The Alexandrian Museum was probably suggested by the Museum at Athens founded in accordance with the will of Theophrastus, the pupil of Aristotle (Diog. Laert. v. 5). This may have taken its name from the earlier Μουσεῖον at Stagira, Aristotle's birthplace. The Athenian Museum was like that of Alexandria in its general purpose, though on a much smaller scale. See Education, p. 572; and for the Alexandrian Library attached to the Museum, the article Bibliotheca. On the influence of the two, see Alexandrian School; Canon Alexandrinus. The following works may also be consulted: Parthey, Das alexandrinische Museum (Berlin, 1838); Ritschl, Opuscula, i. pp. 1- 70, 123-172, 197-237; Susemihl, Gesch. der alexandrin. Literatur, i. pp. 327 foll.

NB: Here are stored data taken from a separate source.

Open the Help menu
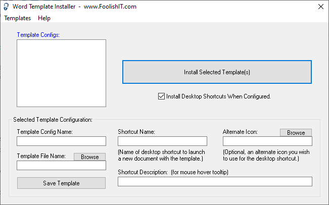This screenshot has height=205, width=329. (x=44, y=18)
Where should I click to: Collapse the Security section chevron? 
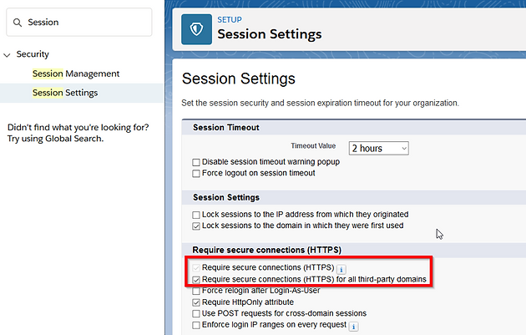click(x=7, y=54)
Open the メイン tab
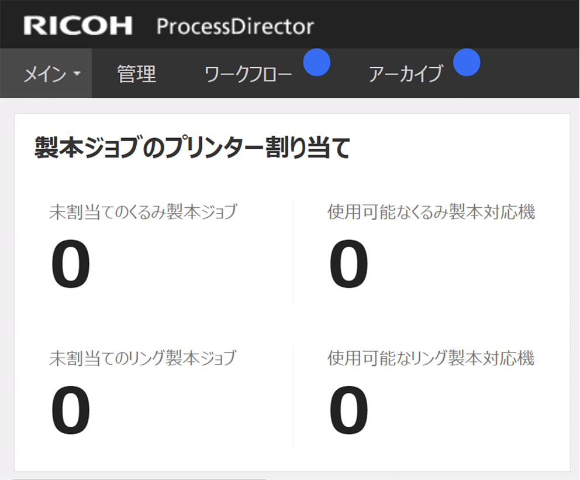Image resolution: width=580 pixels, height=480 pixels. [44, 74]
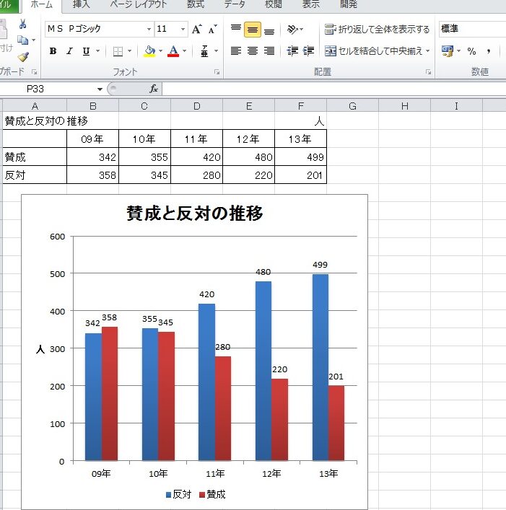
Task: Toggle bold formatting
Action: (x=53, y=51)
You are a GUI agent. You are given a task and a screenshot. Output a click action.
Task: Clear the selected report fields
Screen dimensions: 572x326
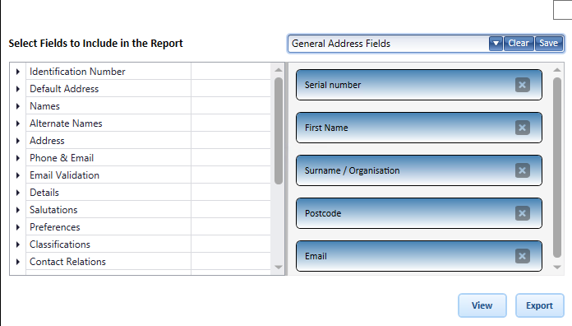point(519,44)
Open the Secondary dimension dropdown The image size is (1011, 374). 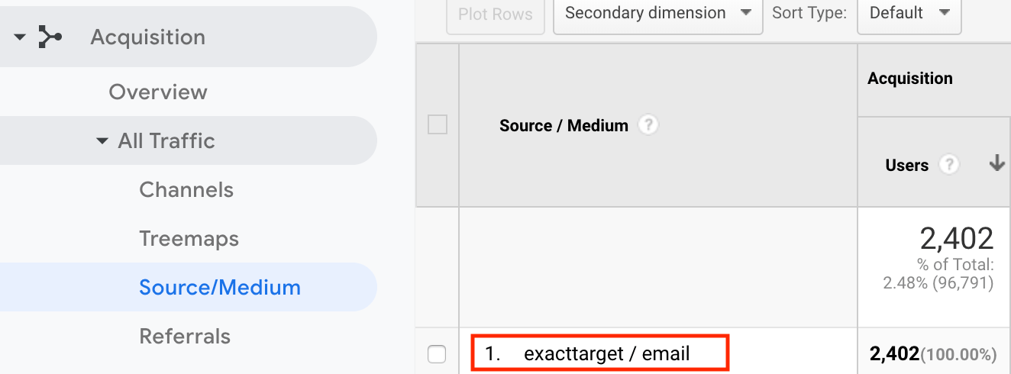click(x=657, y=13)
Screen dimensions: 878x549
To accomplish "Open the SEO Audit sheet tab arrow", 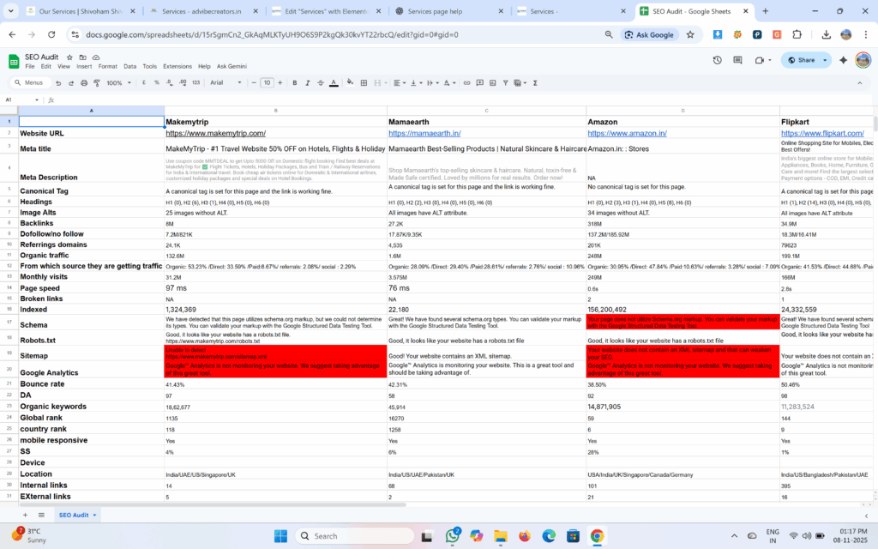I will tap(94, 515).
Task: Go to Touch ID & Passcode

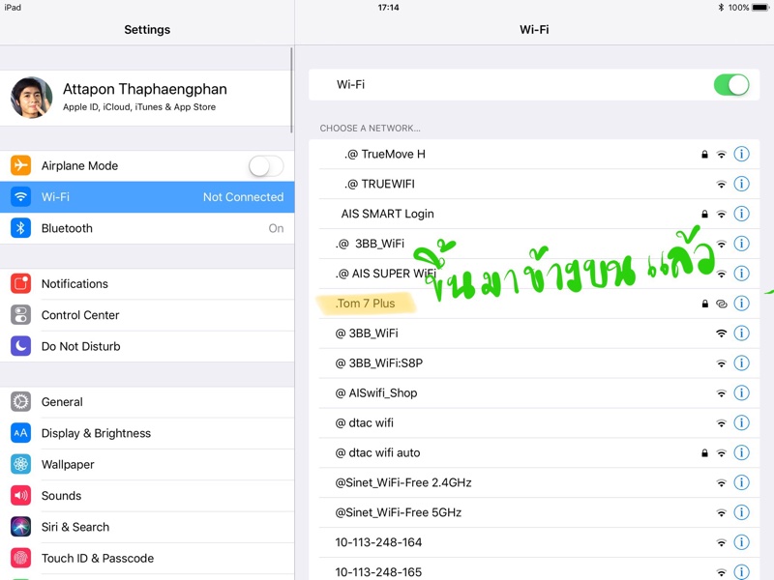Action: pyautogui.click(x=97, y=558)
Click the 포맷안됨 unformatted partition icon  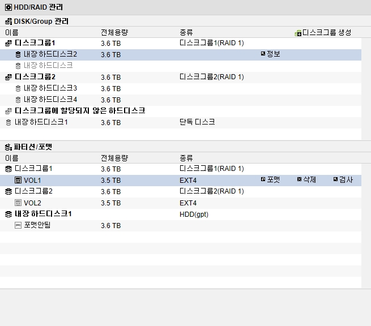click(x=18, y=225)
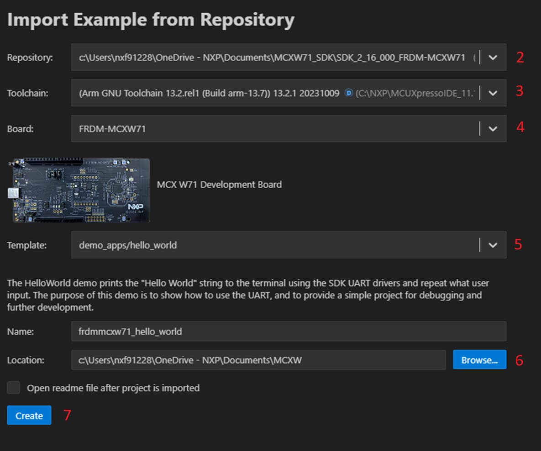Screen dimensions: 541x451
Task: Click the MCX W71 Development Board caption
Action: point(219,185)
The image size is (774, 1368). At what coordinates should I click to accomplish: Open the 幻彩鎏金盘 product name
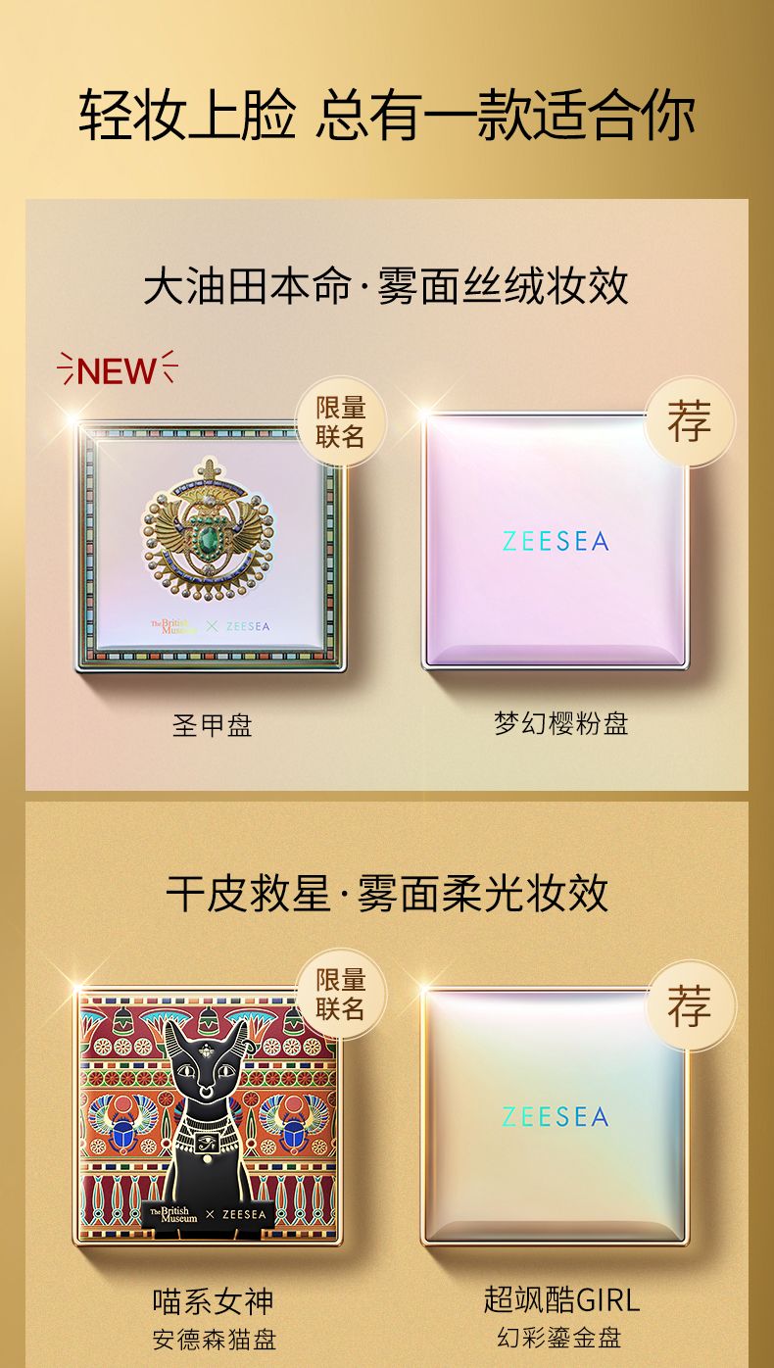(558, 1338)
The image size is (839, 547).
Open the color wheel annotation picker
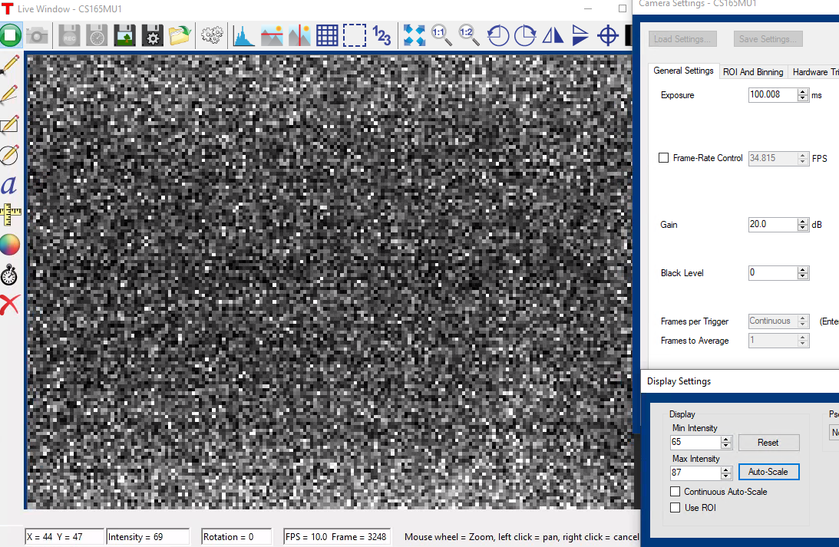click(x=9, y=245)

Modern Museums.—The modern museums that are of the greatest interest to the classical student because of the value of their archaeological collections, are the following:


1.

the various collections of the Vatican at Rome, comprising the Museo Chiaramonte, the Museo Pio-Clementino (in which are the Apollo Belvidere, the Laocoön group, the so-called statue of Antinoüs, the most beautiful statue in the world, and the tomb of Scipio Barbatus), the Braccio Nuovo, opened in 1820; the Museo Gregoriano, with a superb collection of Etruscan antiquities, and the Egyptian Museum;


2.

the Palazzo dei Conservatori on the Capitol, containing the famous Capitoline Wolf, with Romulus and Remus, and many Etruscan terra-cottas;


3.

the Capitoline Museum, founded by Innocent X., and containing the so-called Dying Gladiator, the Satyr of Praxiteles (a copy), a fine collection of busts of celebrated characters of antiquity, a collection of the busts of the Roman emperors, the mosaic called the Capitoline Doves, and the Capitoline Venus;


4.

the Kircherian Museum, founded by the Jesuit, Kircher, about 1680, containing the Cista Ficoroniana (q.v.) and the famous caricature of the crucifixion (see Graffiti);


5.

the Museum of the Lateran (Museum Gregorianum Lateranense), established in 1843 by Pope Gregory XVI., and containing a famous statue of Sophocles;


6.

the Museo Nazionale at Naples, formerly the Museo Reale Borbonico, famous for its immense collection of objects found at Herculaneum and Pompeii, for its collection of inscriptions, and for the statues of the Farnese Hercules, the Farnese Bull, Venus Callipygé, etc.;


7.

the collections of the Galleria degli Uffizi at Florence, containing the Venus de' Medici, the Wrestlers (see p. 758), and numerous inscriptions, bronzes, and gems;


8.

the Louvre in Paris, with a splendid collection of inscriptions, the Venus de Milo, the Borghese Athlete, the Victory of Samothrace, the Melpomené, the Polymnia, and remarkable terra-cottas, fragments of sculptures from the Parthenon, Olympia, and Assos, with many painted vases;


9.

the British Museum in London, opened in 1759, and containing the Elgin Marbles, the Phigalion Marbles, the Xanthian (Lycian) Marbles, the Halicarnassian Marbles, besides immense treasures of art in the shape of statuary, with inscriptions, etc., making it perhaps the finest collection in the world;


10.

the Glyptothek at Munich, with a remarkable collection of some 1300 ancient vases;


11.

the Royal Museum at Berlin, with objects found at Troy and Pergamus;


12.

the Imperial Museum at Vienna, with an especially fine collection of bronzes;


13.

the Museum of the Hermitage at St. Petersburg, rich in vases and jewels;


14.

the Museum at Athens, with marbles from the Theseum, objects from Mycenae, and funerary remains. The most noted museum in America is the Metropolitan Museum in New York, containing a fine collection of objects from Cyprus, collected by Gen. di Cesnola. See Cyprus.